Recorded data
* * * * * * *

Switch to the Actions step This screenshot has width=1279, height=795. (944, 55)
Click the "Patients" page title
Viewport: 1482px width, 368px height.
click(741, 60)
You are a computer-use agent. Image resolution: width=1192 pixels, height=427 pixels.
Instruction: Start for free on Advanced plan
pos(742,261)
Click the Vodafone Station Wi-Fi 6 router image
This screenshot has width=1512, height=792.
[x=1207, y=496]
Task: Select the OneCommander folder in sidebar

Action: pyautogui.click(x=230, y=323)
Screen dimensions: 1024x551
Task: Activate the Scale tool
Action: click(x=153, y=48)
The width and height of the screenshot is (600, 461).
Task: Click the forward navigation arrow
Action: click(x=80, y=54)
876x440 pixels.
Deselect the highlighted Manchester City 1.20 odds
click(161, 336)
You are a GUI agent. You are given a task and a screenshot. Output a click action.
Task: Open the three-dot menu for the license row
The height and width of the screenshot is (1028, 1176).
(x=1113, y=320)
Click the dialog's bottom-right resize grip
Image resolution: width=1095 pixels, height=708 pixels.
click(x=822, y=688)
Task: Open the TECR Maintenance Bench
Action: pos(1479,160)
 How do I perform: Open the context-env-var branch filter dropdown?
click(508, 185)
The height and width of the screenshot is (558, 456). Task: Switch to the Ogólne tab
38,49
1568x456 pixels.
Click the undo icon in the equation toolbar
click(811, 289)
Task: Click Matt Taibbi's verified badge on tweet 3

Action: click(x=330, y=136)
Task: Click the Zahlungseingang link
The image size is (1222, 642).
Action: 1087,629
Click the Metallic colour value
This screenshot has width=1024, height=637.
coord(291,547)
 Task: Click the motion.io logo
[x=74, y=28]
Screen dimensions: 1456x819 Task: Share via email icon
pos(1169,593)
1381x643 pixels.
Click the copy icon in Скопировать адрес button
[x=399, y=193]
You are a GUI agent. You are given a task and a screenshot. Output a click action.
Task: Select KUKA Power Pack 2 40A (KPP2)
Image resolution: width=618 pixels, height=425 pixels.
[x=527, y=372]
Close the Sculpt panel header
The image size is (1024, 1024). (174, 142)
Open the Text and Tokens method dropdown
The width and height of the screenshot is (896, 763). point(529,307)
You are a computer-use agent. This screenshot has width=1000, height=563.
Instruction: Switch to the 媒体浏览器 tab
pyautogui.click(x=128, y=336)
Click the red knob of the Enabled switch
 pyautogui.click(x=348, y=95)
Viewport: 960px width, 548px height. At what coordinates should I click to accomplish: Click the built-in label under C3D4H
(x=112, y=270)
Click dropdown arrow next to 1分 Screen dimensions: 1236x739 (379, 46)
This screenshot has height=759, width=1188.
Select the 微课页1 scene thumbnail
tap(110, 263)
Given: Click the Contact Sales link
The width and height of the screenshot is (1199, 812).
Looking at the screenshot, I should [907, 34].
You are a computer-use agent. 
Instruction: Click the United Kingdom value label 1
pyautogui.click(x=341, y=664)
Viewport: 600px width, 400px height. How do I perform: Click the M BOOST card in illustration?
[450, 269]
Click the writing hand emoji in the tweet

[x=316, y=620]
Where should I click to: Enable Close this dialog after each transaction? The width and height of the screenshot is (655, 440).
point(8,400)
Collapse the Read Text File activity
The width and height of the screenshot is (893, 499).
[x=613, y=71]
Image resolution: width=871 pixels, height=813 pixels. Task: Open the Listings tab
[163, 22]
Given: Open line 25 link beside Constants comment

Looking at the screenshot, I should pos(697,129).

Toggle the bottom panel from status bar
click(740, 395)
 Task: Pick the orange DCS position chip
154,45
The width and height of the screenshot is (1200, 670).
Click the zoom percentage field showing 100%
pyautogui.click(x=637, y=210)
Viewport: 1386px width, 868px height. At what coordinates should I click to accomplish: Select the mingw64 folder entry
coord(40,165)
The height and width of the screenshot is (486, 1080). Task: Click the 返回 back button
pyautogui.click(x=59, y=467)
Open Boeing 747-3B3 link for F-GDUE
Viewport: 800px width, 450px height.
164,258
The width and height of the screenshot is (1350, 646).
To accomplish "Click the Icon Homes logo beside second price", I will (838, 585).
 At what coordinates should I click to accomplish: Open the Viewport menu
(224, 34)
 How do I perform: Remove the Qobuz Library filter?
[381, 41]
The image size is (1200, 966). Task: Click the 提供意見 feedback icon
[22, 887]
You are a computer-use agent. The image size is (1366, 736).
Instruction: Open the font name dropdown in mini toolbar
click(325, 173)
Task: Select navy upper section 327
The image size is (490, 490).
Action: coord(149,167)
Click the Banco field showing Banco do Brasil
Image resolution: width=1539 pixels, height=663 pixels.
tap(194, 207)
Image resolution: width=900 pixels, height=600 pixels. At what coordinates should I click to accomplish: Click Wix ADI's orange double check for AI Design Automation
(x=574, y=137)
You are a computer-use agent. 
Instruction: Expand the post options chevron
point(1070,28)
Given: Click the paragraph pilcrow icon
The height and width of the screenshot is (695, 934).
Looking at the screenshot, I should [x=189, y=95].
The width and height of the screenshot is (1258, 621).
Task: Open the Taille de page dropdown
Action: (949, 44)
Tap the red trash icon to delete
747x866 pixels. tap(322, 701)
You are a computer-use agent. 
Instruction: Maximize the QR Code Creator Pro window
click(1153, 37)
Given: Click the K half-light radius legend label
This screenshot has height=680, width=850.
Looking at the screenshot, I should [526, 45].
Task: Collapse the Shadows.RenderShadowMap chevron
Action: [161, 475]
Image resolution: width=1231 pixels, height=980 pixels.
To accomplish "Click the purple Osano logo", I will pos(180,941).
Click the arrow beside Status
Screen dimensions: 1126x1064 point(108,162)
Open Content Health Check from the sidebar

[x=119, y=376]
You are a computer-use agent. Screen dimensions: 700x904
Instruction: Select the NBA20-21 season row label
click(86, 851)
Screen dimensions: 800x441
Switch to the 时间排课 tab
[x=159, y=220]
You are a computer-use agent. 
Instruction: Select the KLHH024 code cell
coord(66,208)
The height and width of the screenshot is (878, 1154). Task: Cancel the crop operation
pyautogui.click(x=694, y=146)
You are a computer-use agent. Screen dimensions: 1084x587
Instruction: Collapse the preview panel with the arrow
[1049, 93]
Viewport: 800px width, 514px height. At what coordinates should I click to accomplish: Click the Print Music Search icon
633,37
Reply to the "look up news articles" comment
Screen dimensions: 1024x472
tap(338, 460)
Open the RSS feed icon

* * * * * * *

PROBLEM TO WORK ON: Nothing in the records may be left out; copy them all exactly.

WRITTEN SOLUTION:
Switch to the Actions step This screenshot has width=1279, height=795. (944, 55)
Click the "Patients" page title
Viewport: 1482px width, 368px height.
click(741, 60)
You are a computer-use agent. Image resolution: width=1192 pixels, height=427 pixels.
Instruction: Start for free on Advanced plan
pos(742,261)
Click the Vodafone Station Wi-Fi 6 router image
This screenshot has width=1512, height=792.
[x=1207, y=496]
Task: Select the OneCommander folder in sidebar

Action: pyautogui.click(x=230, y=323)
Screen dimensions: 1024x551
Task: Activate the Scale tool
Action: click(x=153, y=48)
The width and height of the screenshot is (600, 461).
Task: Click the forward navigation arrow
Action: click(x=80, y=54)
876x440 pixels.
Deselect the highlighted Manchester City 1.20 odds
click(161, 336)
You are a GUI agent. You are given a task and a screenshot. Output a click action.
Task: Open the three-dot menu for the license row
The height and width of the screenshot is (1028, 1176).
(x=1113, y=320)
Click the dialog's bottom-right resize grip
Image resolution: width=1095 pixels, height=708 pixels.
click(x=822, y=688)
Task: Open the TECR Maintenance Bench
Action: pos(1479,160)
 How do I perform: Open the context-env-var branch filter dropdown?
click(508, 185)
The height and width of the screenshot is (558, 456). Task: Switch to the Ogólne tab
38,49
1568x456 pixels.
Click the undo icon in the equation toolbar
click(811, 289)
Task: Click Matt Taibbi's verified badge on tweet 3

Action: click(x=330, y=136)
Task: Click the Zahlungseingang link
The image size is (1222, 642).
Action: 1087,629
Click the Metallic colour value
This screenshot has width=1024, height=637.
coord(291,547)
 Task: Click the motion.io logo
[x=74, y=28]
Screen dimensions: 1456x819 Task: Share via email icon
pos(1169,593)
1381x643 pixels.
Click the copy icon in Скопировать адрес button
[x=399, y=193]
You are a GUI agent. You are given a task and a screenshot. Output a click action.
Task: Select KUKA Power Pack 2 40A (KPP2)
Image resolution: width=618 pixels, height=425 pixels.
[x=527, y=372]
Close the Sculpt panel header
The image size is (1024, 1024). (174, 142)
Open the Text and Tokens method dropdown
The width and height of the screenshot is (896, 763). point(529,307)
You are a computer-use agent. This screenshot has width=1000, height=563.
Instruction: Switch to the 媒体浏览器 tab
pyautogui.click(x=128, y=336)
Click the red knob of the Enabled switch
 pyautogui.click(x=348, y=95)
Viewport: 960px width, 548px height. At what coordinates should I click to accomplish: Click the built-in label under C3D4H
(x=112, y=270)
Click dropdown arrow next to 1分 Screen dimensions: 1236x739 (379, 46)
This screenshot has height=759, width=1188.
Select the 微课页1 scene thumbnail
tap(110, 263)
Given: Click the Contact Sales link
The width and height of the screenshot is (1199, 812).
Looking at the screenshot, I should [907, 34].
You are a computer-use agent. 
Instruction: Click the United Kingdom value label 1
pyautogui.click(x=341, y=664)
Viewport: 600px width, 400px height. How do I perform: Click the M BOOST card in illustration?
[450, 269]
Click the writing hand emoji in the tweet

[x=316, y=620]
Where should I click to: Enable Close this dialog after each transaction? The width and height of the screenshot is (655, 440).
point(8,400)
Collapse the Read Text File activity
The width and height of the screenshot is (893, 499).
[x=613, y=71]
Image resolution: width=871 pixels, height=813 pixels. Task: Open the Listings tab
[163, 22]
Given: Open line 25 link beside Constants comment

Looking at the screenshot, I should pos(697,129).

Toggle the bottom panel from status bar
click(740, 395)
 Task: Pick the orange DCS position chip
154,45
The width and height of the screenshot is (1200, 670).
Click the zoom percentage field showing 100%
pyautogui.click(x=637, y=210)
Viewport: 1386px width, 868px height. At what coordinates should I click to accomplish: Select the mingw64 folder entry
coord(40,165)
The height and width of the screenshot is (486, 1080). Task: Click the 返回 back button
pyautogui.click(x=59, y=467)
Open Boeing 747-3B3 link for F-GDUE
Viewport: 800px width, 450px height.
164,258
The width and height of the screenshot is (1350, 646).
To accomplish "Click the Icon Homes logo beside second price", I will (838, 585).
 At what coordinates should I click to accomplish: Open the Viewport menu
(224, 34)
 How do I perform: Remove the Qobuz Library filter?
[381, 41]
The image size is (1200, 966). Task: Click the 提供意見 feedback icon
[22, 887]
You are a computer-use agent. The image size is (1366, 736).
Instruction: Open the font name dropdown in mini toolbar
click(325, 173)
Task: Select navy upper section 327
The image size is (490, 490).
Action: coord(149,167)
Click the Banco field showing Banco do Brasil
Image resolution: width=1539 pixels, height=663 pixels.
tap(194, 207)
Image resolution: width=900 pixels, height=600 pixels. At what coordinates should I click to accomplish: Click Wix ADI's orange double check for AI Design Automation
(x=574, y=137)
You are a computer-use agent. 
Instruction: Expand the post options chevron
point(1070,28)
Given: Click the paragraph pilcrow icon
The height and width of the screenshot is (695, 934).
Looking at the screenshot, I should [x=189, y=95].
The width and height of the screenshot is (1258, 621).
Task: Open the Taille de page dropdown
Action: (949, 44)
Tap the red trash icon to delete
747x866 pixels. tap(322, 701)
You are a computer-use agent. 
Instruction: Maximize the QR Code Creator Pro window
click(1153, 37)
Given: Click the K half-light radius legend label
This screenshot has height=680, width=850.
Looking at the screenshot, I should [526, 45].
Task: Collapse the Shadows.RenderShadowMap chevron
Action: [161, 475]
Image resolution: width=1231 pixels, height=980 pixels.
To accomplish "Click the purple Osano logo", I will pos(180,941).
Click the arrow beside Status
Screen dimensions: 1126x1064 point(108,162)
Open Content Health Check from the sidebar

[x=119, y=376]
You are a computer-use agent. Screen dimensions: 700x904
Instruction: Select the NBA20-21 season row label
click(86, 851)
Screen dimensions: 800x441
Switch to the 时间排课 tab
[x=159, y=220]
You are a computer-use agent. 
Instruction: Select the KLHH024 code cell
coord(66,208)
The height and width of the screenshot is (878, 1154). Task: Cancel the crop operation
pyautogui.click(x=694, y=146)
You are a computer-use agent. Screen dimensions: 1084x587
Instruction: Collapse the preview panel with the arrow
[1049, 93]
Viewport: 800px width, 514px height. At what coordinates should I click to accomplish: Click the Print Music Search icon
633,37
Reply to the "look up news articles" comment
Screen dimensions: 1024x472
tap(338, 460)
Open the RSS feed icon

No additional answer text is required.